In [1]:
## TensorFlow and Keras
import tensorflow as tf
from tensorflow import keras
from tensorflow.keras.models import Sequential
from tensorflow.keras.layers import Dense
from tensorflow.keras.utils import model_to_dot, plot_model
from keras_tuner import HyperModel, RandomSearch, Objective

## "Normal" libraries
import numpy as np
import pandas as pd
import matplotlib.pyplot as plt
from sklearn.metrics import (auc, precision_recall_curve, confusion_matrix,
                             roc_auc_score, roc_curve, classification_report,
                             precision_score, recall_score, f1_score, accuracy_score)
from sklearn.model_selection import train_test_split
from sklearn.preprocessing import MinMaxScaler
from sklearn.utils.class_weight import compute_class_weight
from imblearn.over_sampling import SMOTE
from IPython.display import SVG
from sklearn.linear_model import LogisticRegression

In [2]:
def unique_value_counts(array):
    array = np.array(array)  # Convert to numpy array if not already
    unique, counts = np.unique(array, return_counts=True)
    return dict(zip(unique, counts))

In [3]:
def calculate_metrics(y_true, y_pred, y_prob=None, metrics=['precision', 'recall', 'f1', 'accuracy', 'auc']):
    # Compute the confusion matrix
    cm = confusion_matrix(y_true, y_pred)

    TP = cm[1, 1]
    FP = cm[0, 1]
    TN = cm[0, 0]
    FN = cm[1, 0]

    results = {}

    # Calculate precision
    if 'precision' in metrics:
        results['precision'] = round( TP / (TP + FP), 4) if (TP + FP) > 0 else 0

    # Calculate recall
    if 'recall' in metrics:
        results['recall'] = round( TP / (TP + FN), 4) if (TP + FN) > 0 else 0

    # Calculate F1 score
    if 'f1' in metrics:
        results['f1'] = round( 2 * (TP / (2 * TP + FP + FN)), 4) if (2 * TP + FP + FN) > 0 else 0

    # Calculate accuracy
    if 'accuracy' in metrics:
        results['accuracy'] = round( (TP + TN) / (TP + TN + FP + FN), 4)

    # Calculate AUC
    if 'auc' in metrics and y_prob is not None:
        # Note: AUC requires probabilities, not class labels.
        results['auc'] = round( roc_auc_score(y_true, y_prob), 4)

    return results


# Data set-up

In [4]:
# Load the dataset
data = pd.read_excel('cleaned data.xlsx')

# Save as dataframe
data = pd.DataFrame(data)

In [5]:
# create X (features) and y (response)
X = data.drop(['Pno', 'Take-up ind'], axis = 1)
y = data['Take-up ind']

# Initialize the MinMaxScaler
scaler = MinMaxScaler()

# Fit and transform the data
X = pd.DataFrame(scaler.fit_transform(X), columns=X.columns)

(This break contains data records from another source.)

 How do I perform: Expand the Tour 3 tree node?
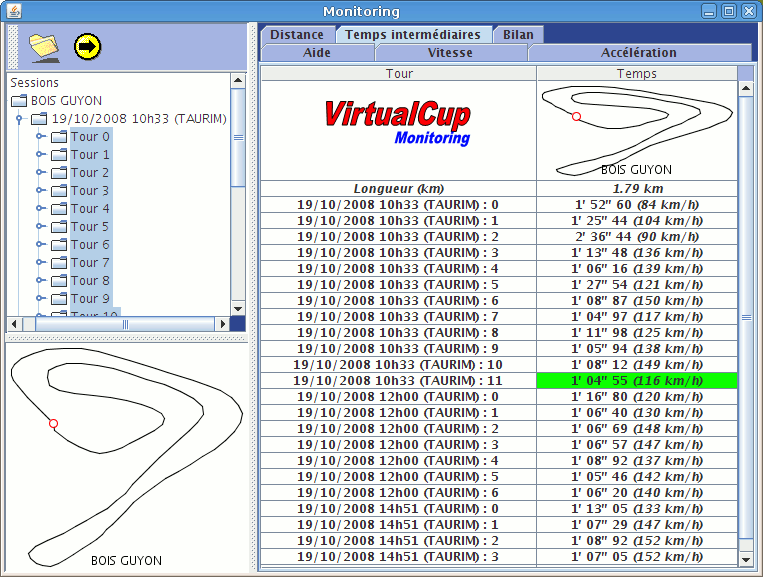[41, 191]
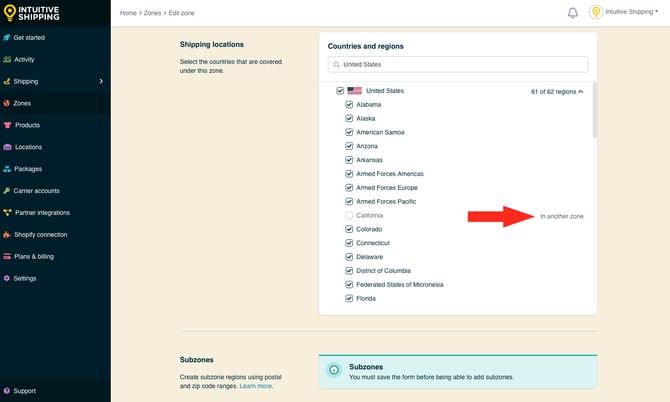The width and height of the screenshot is (670, 402).
Task: Click the Carrier accounts key icon
Action: click(x=7, y=190)
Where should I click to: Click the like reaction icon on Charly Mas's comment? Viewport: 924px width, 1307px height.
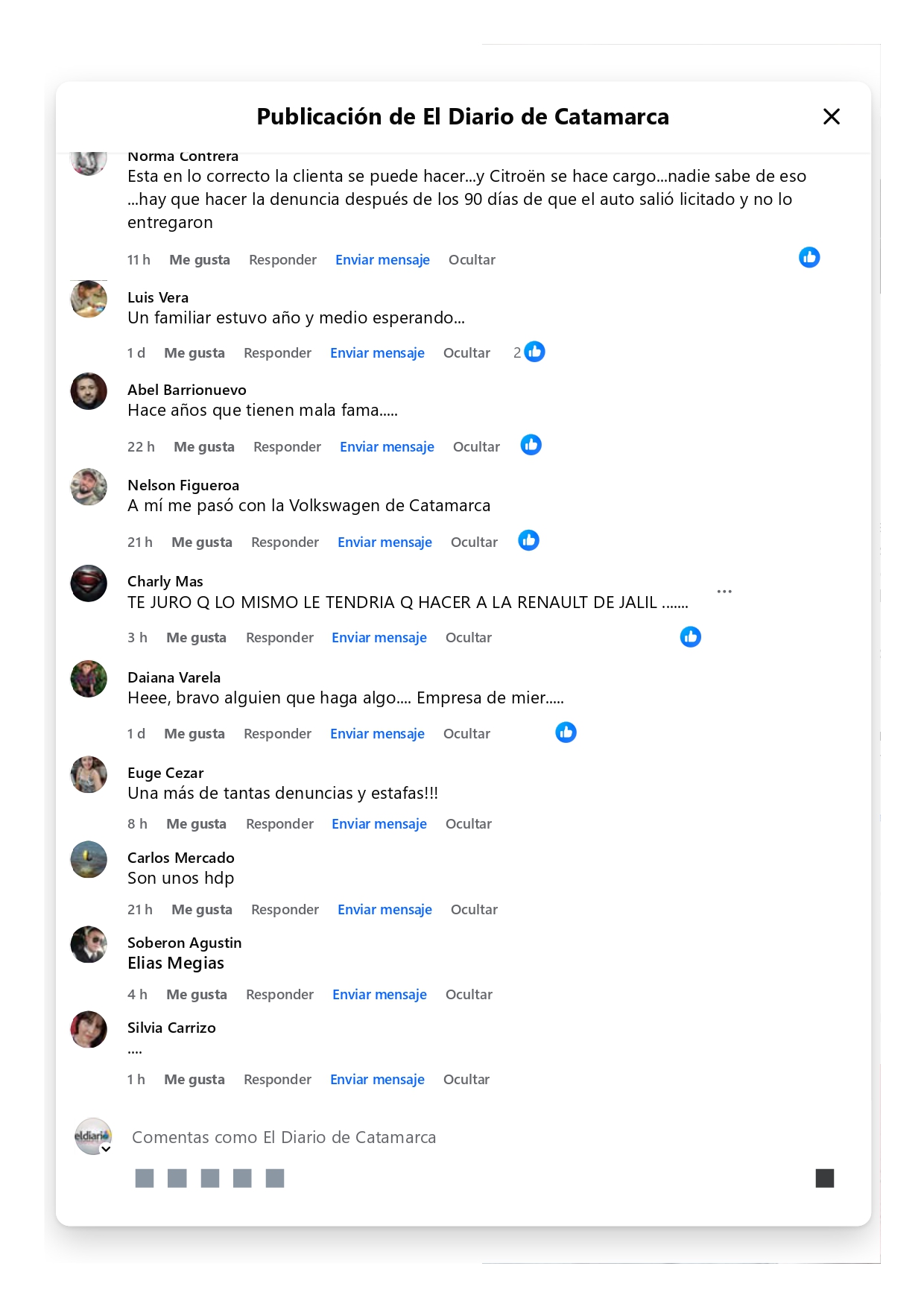pos(690,637)
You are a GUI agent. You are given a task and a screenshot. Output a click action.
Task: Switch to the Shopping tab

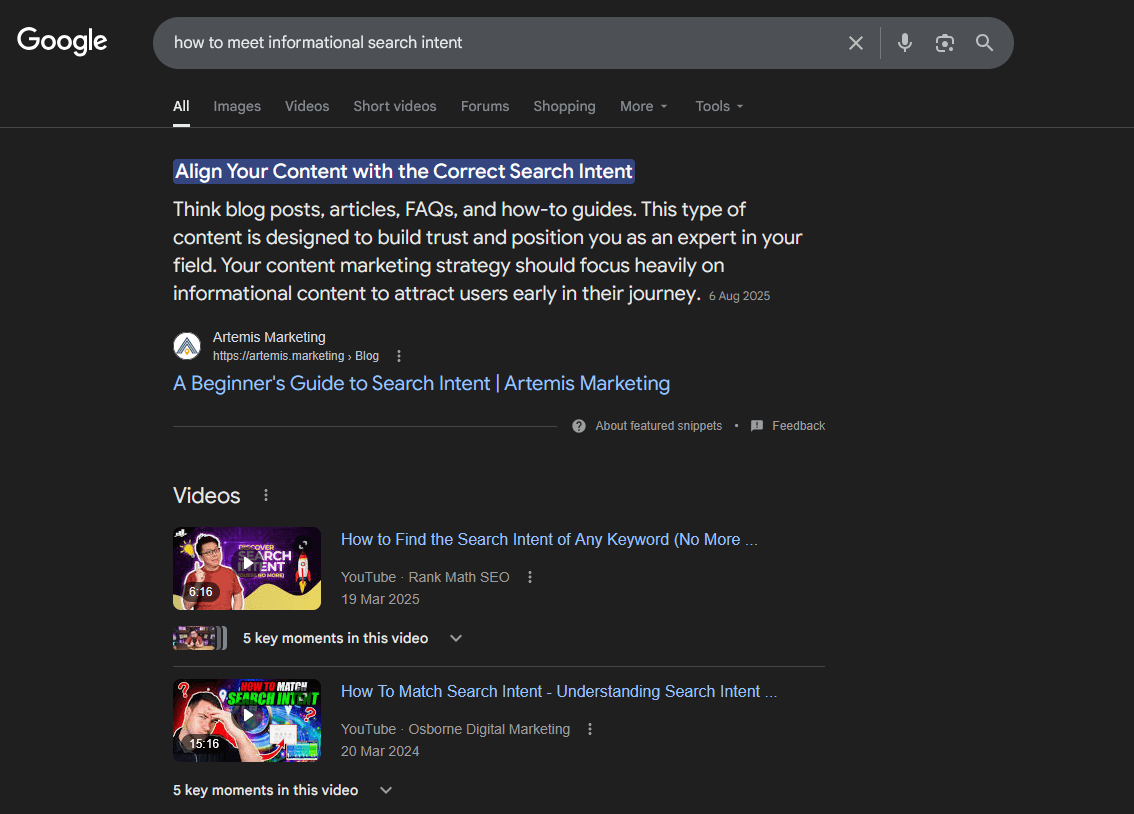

# all my variables as seen as floats rather than strings or integers
X = X.astype(np.float32).values
y = y.astype(np.float32).values

In [6]:
# Get the test set (10%)
x_train_val, x_test, y_train_val, y_test = train_test_split(
    X, y, test_size=0.1, stratify=y, random_state=7)

# Now training (70%) and validation sets (20%)
x_train, x_val, y_train, y_val = train_test_split(
    x_train_val, y_train_val, test_size=0.2222, stratify=y_train_val, random_state=7)

# Apply SMOTE to the training data
smote = SMOTE(random_state=7)
x_train_smote, y_train_smote = smote.fit_resample(x_train, y_train)

# Version 1 - NO SMOTE

In [51]:
logreg = LogisticRegression(max_iter=2000, random_state=7, solver='lbfgs', C=1.0, penalty='l2') # start with many iterations and no penalty

# Fit and save the logistic regression model using the training datamodel = logreg.fit(x_train, y_train)

In [52]:
# Predict
y_probs = model.predict(x_val)
y_val_pred = (y_probs > 0.5).astype(int) # Apply threshold
print(unique_value_counts(y_val_pred))

# Metrics
metrics = calculate_metrics(y_true=y_val, y_pred=y_val_pred, y_prob=y_probs,
                            metrics=['precision', 'recall', 'f1', 'accuracy', 'auc'])
print(metrics) 


{0: 214, 1: 5}
{'precision': 0.8, 'recall': 0.1905, 'f1': 0.3077, 'accuracy': 0.9178, 'auc': 0.5927}


# Version 2 - SMOTE

In [21]:
logreg = LogisticRegression(max_iter=2000, random_state=7, solver='lbfgs', C=1.0, penalty='l2')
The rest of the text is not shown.